**SUPPLIED MATERIAL**:
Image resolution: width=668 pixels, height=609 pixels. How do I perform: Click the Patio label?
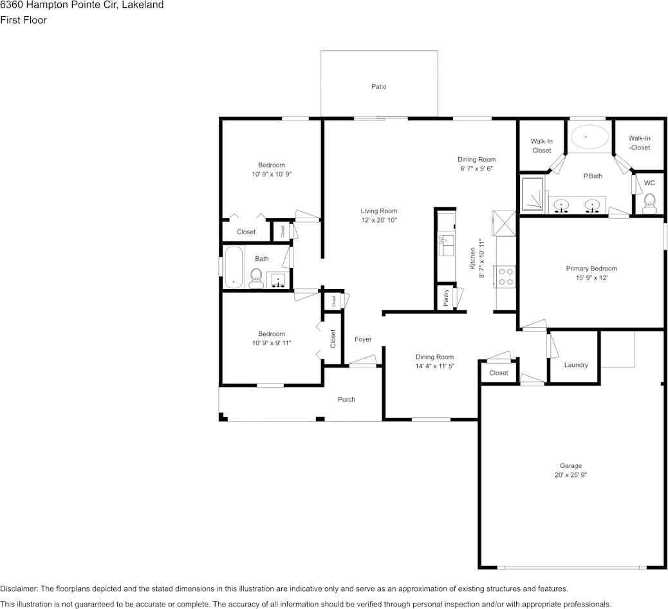point(379,86)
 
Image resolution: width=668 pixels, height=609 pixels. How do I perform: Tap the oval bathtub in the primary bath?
point(589,137)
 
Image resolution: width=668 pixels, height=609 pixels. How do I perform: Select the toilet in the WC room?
point(649,203)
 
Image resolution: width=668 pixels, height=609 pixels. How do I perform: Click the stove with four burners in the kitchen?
point(505,276)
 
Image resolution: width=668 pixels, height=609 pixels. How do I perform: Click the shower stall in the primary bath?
point(533,194)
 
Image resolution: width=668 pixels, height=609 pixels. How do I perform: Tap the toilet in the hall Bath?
point(257,278)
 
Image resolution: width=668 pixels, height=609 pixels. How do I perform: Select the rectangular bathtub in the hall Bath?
point(234,267)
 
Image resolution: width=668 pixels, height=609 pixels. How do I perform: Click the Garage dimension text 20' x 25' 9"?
point(570,474)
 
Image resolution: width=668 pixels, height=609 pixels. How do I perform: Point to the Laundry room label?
point(576,365)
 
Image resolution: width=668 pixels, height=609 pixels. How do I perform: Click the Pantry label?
point(445,297)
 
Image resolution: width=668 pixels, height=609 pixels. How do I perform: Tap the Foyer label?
point(363,339)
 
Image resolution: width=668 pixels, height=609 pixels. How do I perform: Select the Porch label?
point(346,399)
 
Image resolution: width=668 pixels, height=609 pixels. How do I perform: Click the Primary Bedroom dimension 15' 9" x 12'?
point(591,278)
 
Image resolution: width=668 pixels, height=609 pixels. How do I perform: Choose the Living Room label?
point(379,211)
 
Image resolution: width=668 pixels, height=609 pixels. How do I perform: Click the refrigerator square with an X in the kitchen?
point(504,223)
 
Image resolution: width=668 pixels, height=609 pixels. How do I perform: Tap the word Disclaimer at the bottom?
point(19,588)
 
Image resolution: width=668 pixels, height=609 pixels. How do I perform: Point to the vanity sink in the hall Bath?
point(278,280)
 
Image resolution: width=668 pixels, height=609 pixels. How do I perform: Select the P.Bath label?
point(593,176)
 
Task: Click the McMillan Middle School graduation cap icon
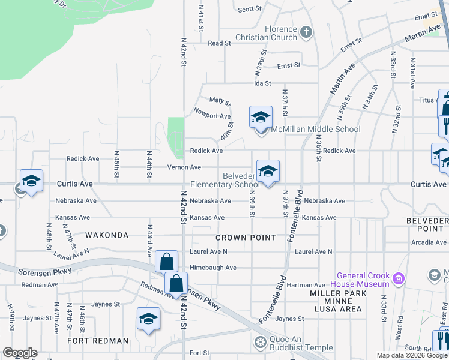pyautogui.click(x=261, y=118)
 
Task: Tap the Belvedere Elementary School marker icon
pyautogui.click(x=268, y=172)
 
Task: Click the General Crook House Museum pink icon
pyautogui.click(x=397, y=278)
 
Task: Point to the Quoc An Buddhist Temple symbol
pyautogui.click(x=260, y=343)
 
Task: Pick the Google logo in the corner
pyautogui.click(x=20, y=353)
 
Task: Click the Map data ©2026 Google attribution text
pyautogui.click(x=412, y=355)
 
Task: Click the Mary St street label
pyautogui.click(x=220, y=101)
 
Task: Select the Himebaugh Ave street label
pyautogui.click(x=213, y=268)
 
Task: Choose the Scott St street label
pyautogui.click(x=250, y=9)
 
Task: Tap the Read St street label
pyautogui.click(x=219, y=43)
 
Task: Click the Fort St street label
pyautogui.click(x=199, y=353)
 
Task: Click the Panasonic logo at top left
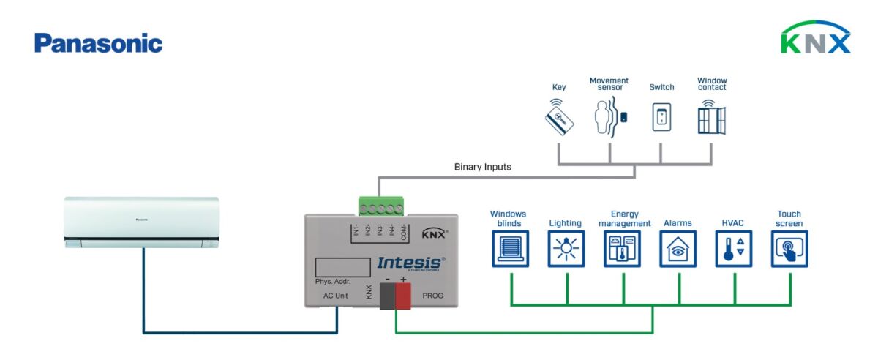pyautogui.click(x=98, y=43)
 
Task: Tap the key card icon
pyautogui.click(x=559, y=116)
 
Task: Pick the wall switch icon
pyautogui.click(x=661, y=117)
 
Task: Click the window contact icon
pyautogui.click(x=711, y=117)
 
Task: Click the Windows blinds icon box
pyautogui.click(x=509, y=249)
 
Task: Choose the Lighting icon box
pyautogui.click(x=566, y=249)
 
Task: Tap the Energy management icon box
pyautogui.click(x=622, y=249)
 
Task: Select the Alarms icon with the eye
pyautogui.click(x=678, y=249)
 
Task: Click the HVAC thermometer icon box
pyautogui.click(x=734, y=249)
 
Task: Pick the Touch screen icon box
pyautogui.click(x=790, y=249)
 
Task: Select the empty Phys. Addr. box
pyautogui.click(x=342, y=266)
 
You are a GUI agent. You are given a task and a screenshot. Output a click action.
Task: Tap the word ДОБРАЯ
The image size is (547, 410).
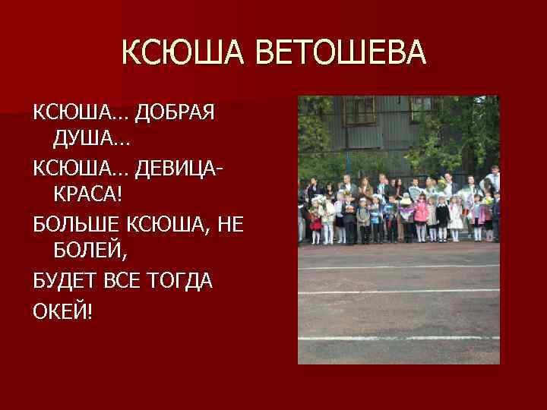pyautogui.click(x=175, y=112)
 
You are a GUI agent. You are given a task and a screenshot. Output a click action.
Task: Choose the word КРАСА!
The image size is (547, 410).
pyautogui.click(x=87, y=195)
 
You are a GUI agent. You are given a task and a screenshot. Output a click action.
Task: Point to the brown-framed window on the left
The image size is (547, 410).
pyautogui.click(x=359, y=111)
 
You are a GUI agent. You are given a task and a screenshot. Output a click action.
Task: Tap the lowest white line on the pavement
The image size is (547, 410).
pyautogui.click(x=399, y=338)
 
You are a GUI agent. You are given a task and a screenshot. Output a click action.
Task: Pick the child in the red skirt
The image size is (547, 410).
pyautogui.click(x=315, y=222)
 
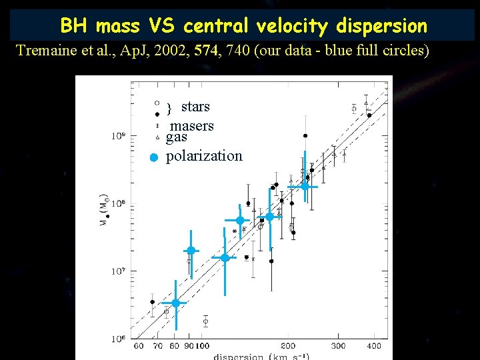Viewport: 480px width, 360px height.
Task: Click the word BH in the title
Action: click(75, 26)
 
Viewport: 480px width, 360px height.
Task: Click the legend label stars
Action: click(195, 107)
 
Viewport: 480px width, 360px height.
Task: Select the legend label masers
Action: click(192, 126)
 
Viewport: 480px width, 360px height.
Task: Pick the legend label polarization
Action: click(204, 156)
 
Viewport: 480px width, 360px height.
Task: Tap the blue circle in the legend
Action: click(153, 158)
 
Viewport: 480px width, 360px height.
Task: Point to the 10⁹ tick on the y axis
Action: click(118, 135)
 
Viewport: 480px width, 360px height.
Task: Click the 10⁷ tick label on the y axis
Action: click(118, 271)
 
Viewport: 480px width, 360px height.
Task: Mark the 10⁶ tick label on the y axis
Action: click(118, 338)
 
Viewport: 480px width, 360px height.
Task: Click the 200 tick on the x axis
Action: click(288, 346)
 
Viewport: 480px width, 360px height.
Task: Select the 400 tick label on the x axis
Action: click(374, 346)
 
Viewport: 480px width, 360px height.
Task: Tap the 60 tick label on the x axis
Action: click(139, 346)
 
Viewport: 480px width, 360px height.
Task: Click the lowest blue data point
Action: click(176, 303)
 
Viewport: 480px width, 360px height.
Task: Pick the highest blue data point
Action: click(304, 187)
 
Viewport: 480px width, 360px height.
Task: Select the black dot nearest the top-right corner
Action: click(369, 115)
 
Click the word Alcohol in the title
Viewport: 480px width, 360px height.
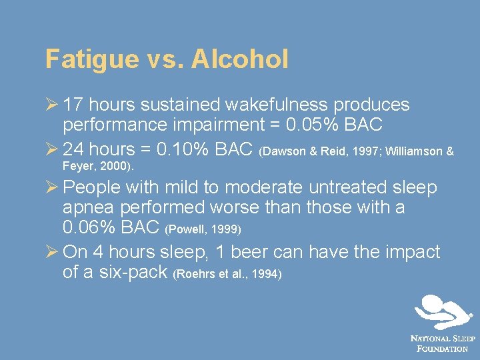point(239,59)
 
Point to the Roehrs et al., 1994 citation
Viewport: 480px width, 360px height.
point(227,274)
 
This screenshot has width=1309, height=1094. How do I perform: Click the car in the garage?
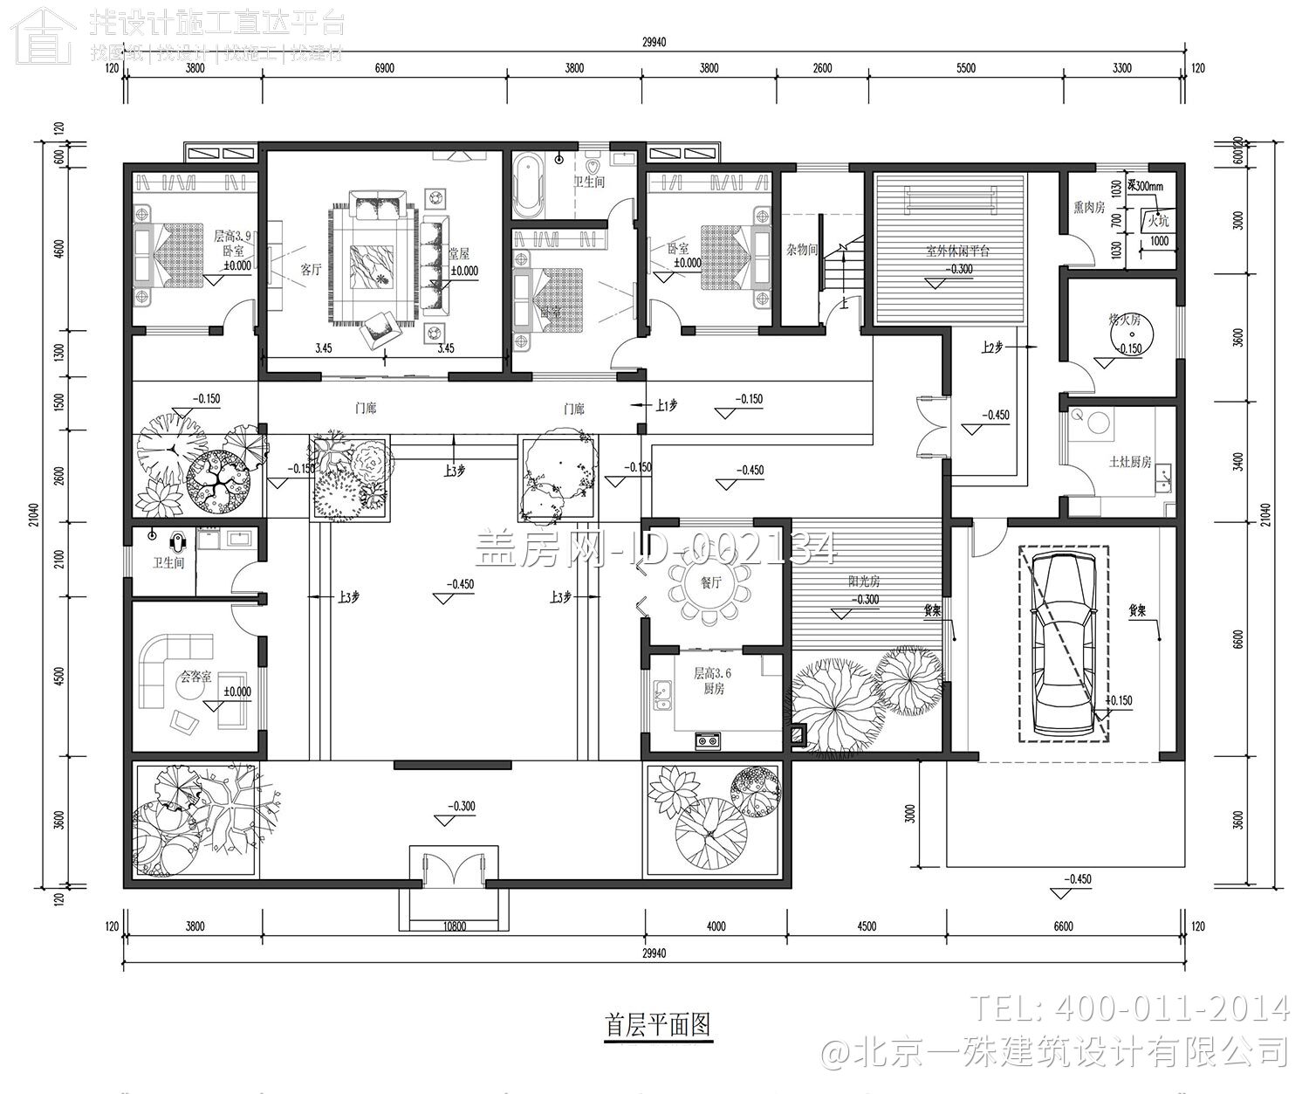[1062, 643]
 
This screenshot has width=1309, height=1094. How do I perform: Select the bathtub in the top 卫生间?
[529, 185]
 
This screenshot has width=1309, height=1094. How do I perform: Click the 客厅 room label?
[312, 270]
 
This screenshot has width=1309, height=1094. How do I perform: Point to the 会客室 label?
[195, 676]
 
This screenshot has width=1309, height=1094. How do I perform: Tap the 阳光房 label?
[864, 581]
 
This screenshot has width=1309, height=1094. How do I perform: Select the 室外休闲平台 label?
[957, 251]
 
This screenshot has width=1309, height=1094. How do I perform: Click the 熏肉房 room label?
[1089, 208]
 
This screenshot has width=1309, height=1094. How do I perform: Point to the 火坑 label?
[1158, 220]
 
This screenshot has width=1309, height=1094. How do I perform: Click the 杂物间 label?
[802, 250]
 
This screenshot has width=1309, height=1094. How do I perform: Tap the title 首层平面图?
[659, 1024]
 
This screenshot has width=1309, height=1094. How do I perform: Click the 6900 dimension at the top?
[384, 68]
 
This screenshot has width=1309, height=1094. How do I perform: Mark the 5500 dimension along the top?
[965, 68]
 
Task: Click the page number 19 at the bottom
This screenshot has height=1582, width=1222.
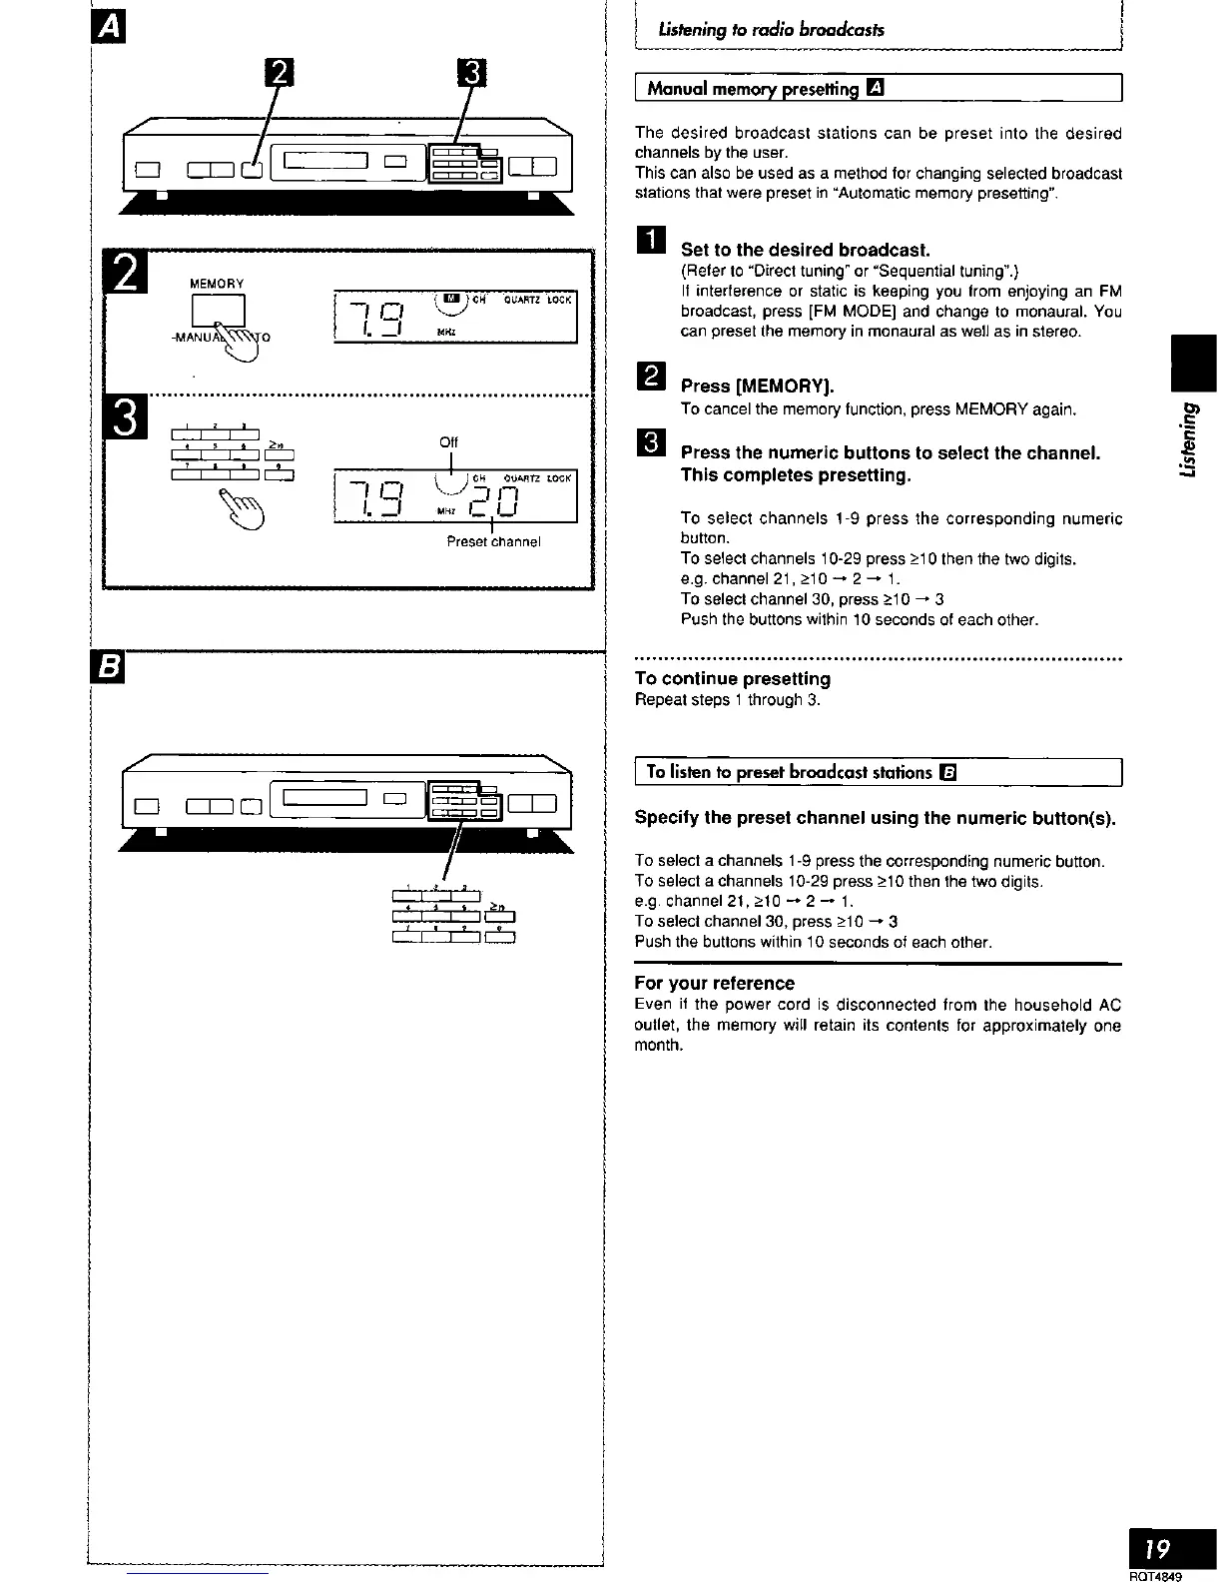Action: pos(1158,1550)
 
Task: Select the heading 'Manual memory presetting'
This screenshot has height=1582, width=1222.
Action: pos(753,89)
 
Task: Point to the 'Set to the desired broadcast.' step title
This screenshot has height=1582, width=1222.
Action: pos(805,249)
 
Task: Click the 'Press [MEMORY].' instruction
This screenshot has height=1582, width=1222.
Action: pos(757,386)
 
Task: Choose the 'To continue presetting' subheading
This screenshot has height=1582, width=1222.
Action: pos(733,679)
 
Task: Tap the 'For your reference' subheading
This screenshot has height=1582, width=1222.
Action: pos(715,983)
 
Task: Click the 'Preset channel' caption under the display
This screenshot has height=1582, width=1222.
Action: pos(493,542)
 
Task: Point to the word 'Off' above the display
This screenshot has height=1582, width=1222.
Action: pos(448,414)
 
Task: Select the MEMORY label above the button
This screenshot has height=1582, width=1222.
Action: pos(217,284)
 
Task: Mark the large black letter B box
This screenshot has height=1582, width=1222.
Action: pos(105,668)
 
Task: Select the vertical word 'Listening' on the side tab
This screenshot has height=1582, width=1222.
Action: pos(1188,438)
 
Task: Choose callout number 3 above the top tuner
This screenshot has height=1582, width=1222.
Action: pos(470,73)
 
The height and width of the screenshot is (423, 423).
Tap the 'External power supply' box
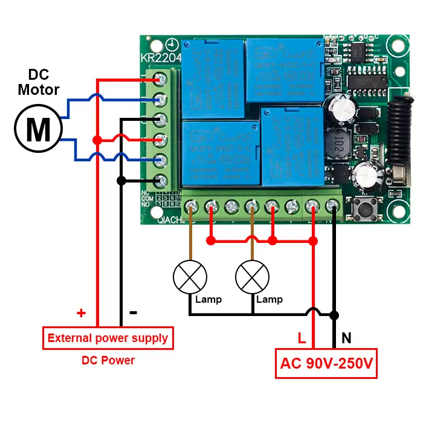(x=108, y=338)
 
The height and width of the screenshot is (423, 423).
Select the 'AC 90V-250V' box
(x=326, y=364)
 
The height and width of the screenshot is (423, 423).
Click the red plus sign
(x=81, y=313)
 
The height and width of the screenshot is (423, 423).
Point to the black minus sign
(x=134, y=312)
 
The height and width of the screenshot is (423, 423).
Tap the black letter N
(x=346, y=338)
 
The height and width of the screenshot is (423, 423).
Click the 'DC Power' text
(x=108, y=360)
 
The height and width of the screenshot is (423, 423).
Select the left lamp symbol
(x=190, y=277)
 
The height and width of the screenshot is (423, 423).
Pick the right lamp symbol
(x=252, y=277)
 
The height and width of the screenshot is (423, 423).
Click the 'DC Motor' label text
(x=39, y=83)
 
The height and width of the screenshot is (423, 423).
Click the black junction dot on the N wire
(x=334, y=314)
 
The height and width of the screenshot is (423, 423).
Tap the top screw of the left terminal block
(x=161, y=79)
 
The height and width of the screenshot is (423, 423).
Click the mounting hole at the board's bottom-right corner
(x=397, y=211)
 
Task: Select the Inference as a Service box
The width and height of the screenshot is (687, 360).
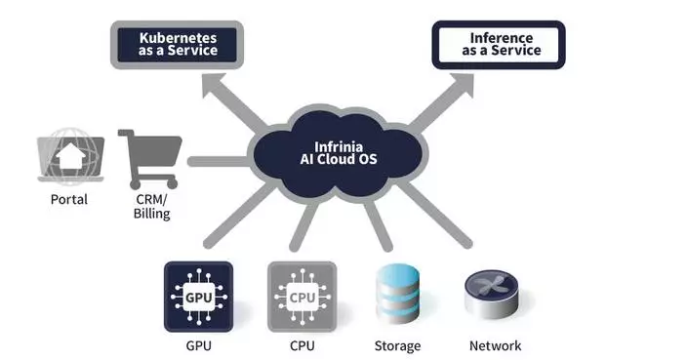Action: pyautogui.click(x=499, y=44)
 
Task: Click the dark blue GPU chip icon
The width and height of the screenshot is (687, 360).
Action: pyautogui.click(x=198, y=296)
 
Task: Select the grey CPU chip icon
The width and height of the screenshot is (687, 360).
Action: pyautogui.click(x=302, y=296)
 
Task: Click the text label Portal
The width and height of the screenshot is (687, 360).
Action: pyautogui.click(x=68, y=200)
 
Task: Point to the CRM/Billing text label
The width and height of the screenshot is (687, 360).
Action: pyautogui.click(x=151, y=207)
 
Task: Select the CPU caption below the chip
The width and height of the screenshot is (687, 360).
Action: pyautogui.click(x=302, y=345)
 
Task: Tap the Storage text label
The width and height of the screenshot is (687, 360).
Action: pyautogui.click(x=397, y=345)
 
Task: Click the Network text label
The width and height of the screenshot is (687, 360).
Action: pyautogui.click(x=495, y=345)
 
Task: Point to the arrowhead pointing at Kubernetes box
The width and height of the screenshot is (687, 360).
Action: pyautogui.click(x=212, y=89)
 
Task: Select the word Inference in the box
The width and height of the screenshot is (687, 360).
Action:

**AIM OF THE EXERCISE**: Copy the items above word for word, starting with the line that contains "Task: Select the MEMORY" and going on through the line that contains "Action: pos(470,73)".

**RESPONSE TO THIS TASK**:
Task: Select the MEMORY label above the button
This screenshot has height=1582, width=1222.
Action: pos(217,284)
 
Task: Mark the large black letter B box
This screenshot has height=1582, width=1222.
Action: pos(105,668)
 
Task: Select the vertical word 'Listening' on the side tab
This screenshot has height=1582, width=1222.
Action: pos(1188,438)
 
Task: Choose callout number 3 above the top tuner
This screenshot has height=1582, width=1222.
Action: pos(470,73)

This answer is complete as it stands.